Data items:
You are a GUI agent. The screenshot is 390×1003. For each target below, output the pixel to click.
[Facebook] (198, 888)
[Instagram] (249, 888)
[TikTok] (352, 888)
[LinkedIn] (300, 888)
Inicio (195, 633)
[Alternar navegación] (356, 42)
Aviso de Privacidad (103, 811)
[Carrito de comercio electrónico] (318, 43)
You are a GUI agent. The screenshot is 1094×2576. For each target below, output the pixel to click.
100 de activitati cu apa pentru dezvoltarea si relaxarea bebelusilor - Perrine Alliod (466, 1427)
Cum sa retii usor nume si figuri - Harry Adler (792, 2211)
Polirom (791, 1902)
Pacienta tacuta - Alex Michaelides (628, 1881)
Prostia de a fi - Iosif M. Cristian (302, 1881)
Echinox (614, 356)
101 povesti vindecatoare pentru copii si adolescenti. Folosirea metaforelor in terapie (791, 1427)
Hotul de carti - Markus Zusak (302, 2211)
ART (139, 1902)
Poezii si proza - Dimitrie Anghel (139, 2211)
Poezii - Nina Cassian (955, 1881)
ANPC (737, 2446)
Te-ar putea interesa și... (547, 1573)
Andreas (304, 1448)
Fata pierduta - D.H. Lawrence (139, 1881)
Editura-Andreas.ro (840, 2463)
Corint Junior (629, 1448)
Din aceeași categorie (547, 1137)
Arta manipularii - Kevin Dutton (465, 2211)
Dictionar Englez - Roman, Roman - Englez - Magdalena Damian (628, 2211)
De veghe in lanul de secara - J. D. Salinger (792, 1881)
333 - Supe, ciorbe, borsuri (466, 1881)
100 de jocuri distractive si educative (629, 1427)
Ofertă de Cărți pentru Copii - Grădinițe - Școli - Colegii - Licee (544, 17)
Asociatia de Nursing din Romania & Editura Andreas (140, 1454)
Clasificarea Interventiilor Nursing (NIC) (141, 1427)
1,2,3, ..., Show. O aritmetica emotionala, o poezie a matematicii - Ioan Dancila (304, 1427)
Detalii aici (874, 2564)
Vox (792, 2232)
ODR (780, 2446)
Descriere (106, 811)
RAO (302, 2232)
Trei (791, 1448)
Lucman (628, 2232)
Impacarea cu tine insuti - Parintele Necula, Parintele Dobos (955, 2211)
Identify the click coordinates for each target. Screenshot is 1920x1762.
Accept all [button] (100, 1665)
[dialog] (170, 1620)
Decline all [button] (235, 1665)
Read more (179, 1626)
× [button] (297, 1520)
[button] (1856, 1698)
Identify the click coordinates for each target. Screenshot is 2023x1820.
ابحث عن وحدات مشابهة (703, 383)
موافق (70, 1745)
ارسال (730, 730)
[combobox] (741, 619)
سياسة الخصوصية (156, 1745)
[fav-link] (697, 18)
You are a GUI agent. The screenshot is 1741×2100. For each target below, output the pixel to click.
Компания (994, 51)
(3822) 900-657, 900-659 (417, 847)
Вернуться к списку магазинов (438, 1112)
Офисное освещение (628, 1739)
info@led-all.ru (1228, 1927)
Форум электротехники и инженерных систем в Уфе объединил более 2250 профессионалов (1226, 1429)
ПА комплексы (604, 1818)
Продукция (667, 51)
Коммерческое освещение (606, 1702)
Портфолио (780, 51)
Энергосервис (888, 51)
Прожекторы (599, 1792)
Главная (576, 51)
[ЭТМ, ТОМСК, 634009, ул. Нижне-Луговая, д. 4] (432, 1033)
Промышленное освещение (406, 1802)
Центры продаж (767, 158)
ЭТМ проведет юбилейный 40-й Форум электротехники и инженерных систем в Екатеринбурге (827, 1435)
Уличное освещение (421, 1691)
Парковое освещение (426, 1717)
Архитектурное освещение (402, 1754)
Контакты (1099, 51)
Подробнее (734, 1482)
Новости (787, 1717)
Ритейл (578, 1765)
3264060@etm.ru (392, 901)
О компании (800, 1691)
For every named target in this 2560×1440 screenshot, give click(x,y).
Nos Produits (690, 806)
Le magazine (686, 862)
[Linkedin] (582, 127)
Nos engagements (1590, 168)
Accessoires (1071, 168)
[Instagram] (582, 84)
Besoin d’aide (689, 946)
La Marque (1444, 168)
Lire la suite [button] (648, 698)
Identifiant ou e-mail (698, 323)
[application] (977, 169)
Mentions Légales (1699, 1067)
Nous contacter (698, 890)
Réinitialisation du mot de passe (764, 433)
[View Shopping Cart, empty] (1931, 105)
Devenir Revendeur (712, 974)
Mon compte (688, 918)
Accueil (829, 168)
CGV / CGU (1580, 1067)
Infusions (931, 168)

**Exercise details:** Among the records above, find each line holding the string "Poezii" and pull it out.

**Solution to this task:**
Poezii si proza - Dimitrie Anghel (139, 2211)
Poezii - Nina Cassian (955, 1881)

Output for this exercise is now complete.